A personal quest that became the history of a people
K. Rajbir Deswal

Benang: From the Heart
by Kim Scott. Penguin Books. Pages 502. Rs 295.

Benang: From the HeartTHE scene is set in Gableup Township on the Western Coast of Australia early in the 20th century. Ernest Solomon Scat migrated to this place and brought with him from his native Scotland the White-skin complex. This complex dominates the rest of his life despite his cohabiting with coloured races of the aborigines. A member of the third generation of his family Harley — "the first white born" — struggles to trace his lineage.

Harley stumbles on to the discovery of his bloodline. His grandfather’s documents, diaries, notes, photo albums etc. preserved for posterity to purge his progeny of the ‘sins’ of being aborigines and link them, with evidence, to their White past, become Kim Scott’s tools while writing Benang: From the Heart.

One meaning of Benang is ‘tomorrow’ and the quest for finding himself in the long-forgotten dark chapters of Australia’s history when it was under colonial rule, left in Harley an urge to look forward to a tomorrow. Grandad Ern Scat’s near aversion to half-caste, one fourth and one-eighth Negro blood, is agonising, as is Harley’s exposition of the plight of the aboriginal ‘untouchables’.

 


The narrator-hero is pitted against his grandfather who is overbearing, obsessive, amoral, unjust, a crafty schemer and promiscuous man. Besides the aborigine women and children, Ern Scat abuses even Harley, his own grandson. Ernest Scat was dismayed and disappointed at the fact that his own son was a "throwback" —reason enough for Harley to rebel against his grandad.

Then there is the Chief Protector of the Aborigines, A.O. Neville, who separates children from their mothers so that they grow as Whites having no relationship with "the useless coloured people". The endeavour would, in Neville’s scheme of things, make the Blacks become White, just as when a small stream of dirty water enters a clean stream, it eventually loses its own colour.

Kim Scott uses symbolism throughout the novel. Many Australians can testify to the authenticity of Scott’s historical details. The book begins as a family genealogy, develops through local history, to finally evolve as an accepted history of half-castes, quadroons and octoroons. Scott dexterously handles issues such as sexual abuse, discrimination and frustration.

It is the beauty of narration which makes Benang, with its rhythmic composition, a pleasurable read and despite the fact that the novel has no storyline or a well-rounded plot, Kim Scott emerges as raconteur par excellence.

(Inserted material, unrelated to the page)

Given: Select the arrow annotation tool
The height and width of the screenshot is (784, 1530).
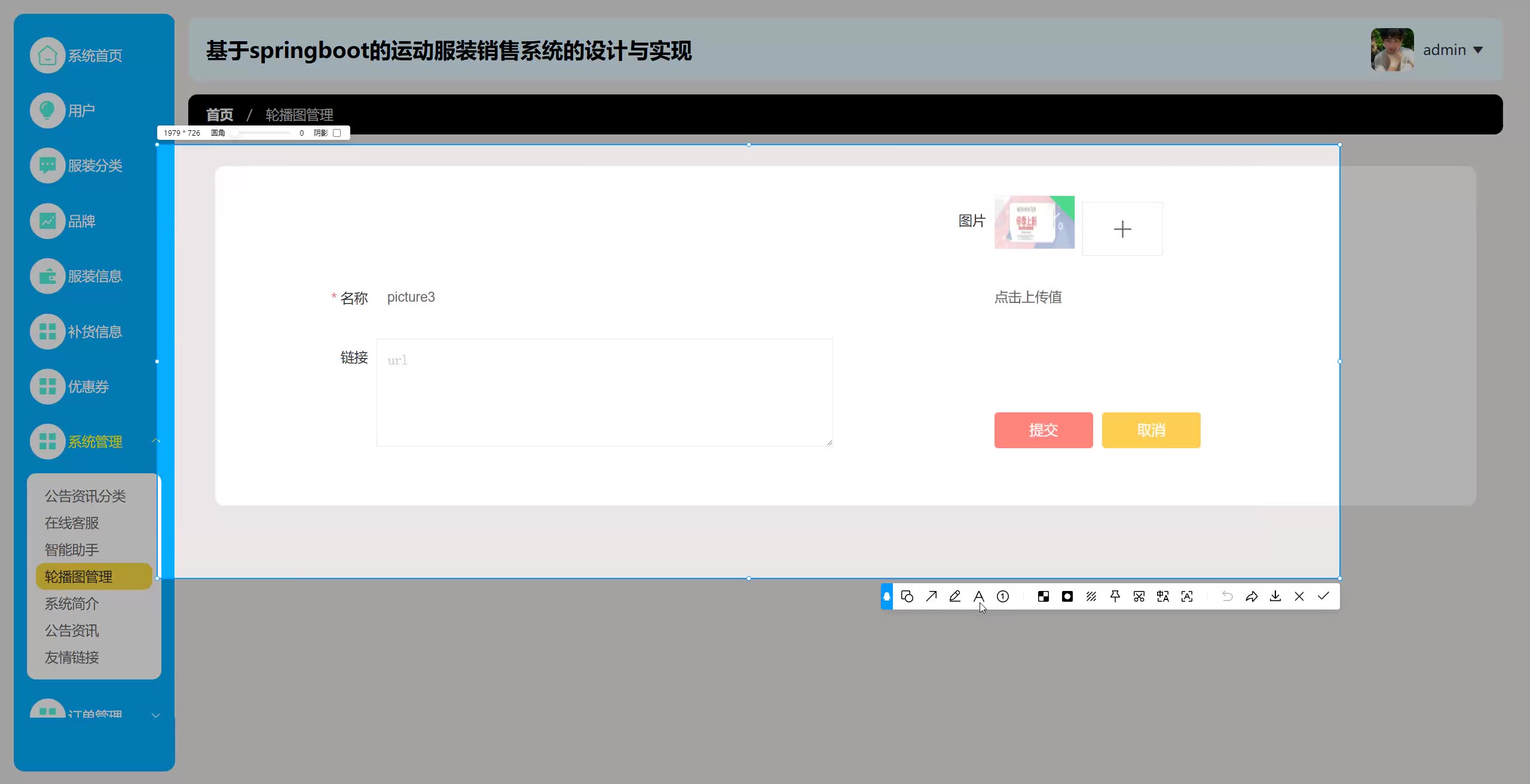Looking at the screenshot, I should (931, 596).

Scott employs the tools of ambivalence and ambiguity to weave a fascinating pattern. There some unforgettable expressions like " `85 the island was a patch of coagulated darkness" and " He clung to the technology of hub, of spokes and the arch of a rim from which the weight of a car could be seen to hang. Civilisation".

However the beginning of Benang is confusing and the relationship between the different characters belonging to the three generations is intriguing and takes time to figure out. References to round collar coats as "Jodhpurs", might come as a surprise to Indian readers. Colonialism did leave a common heritage in many countries.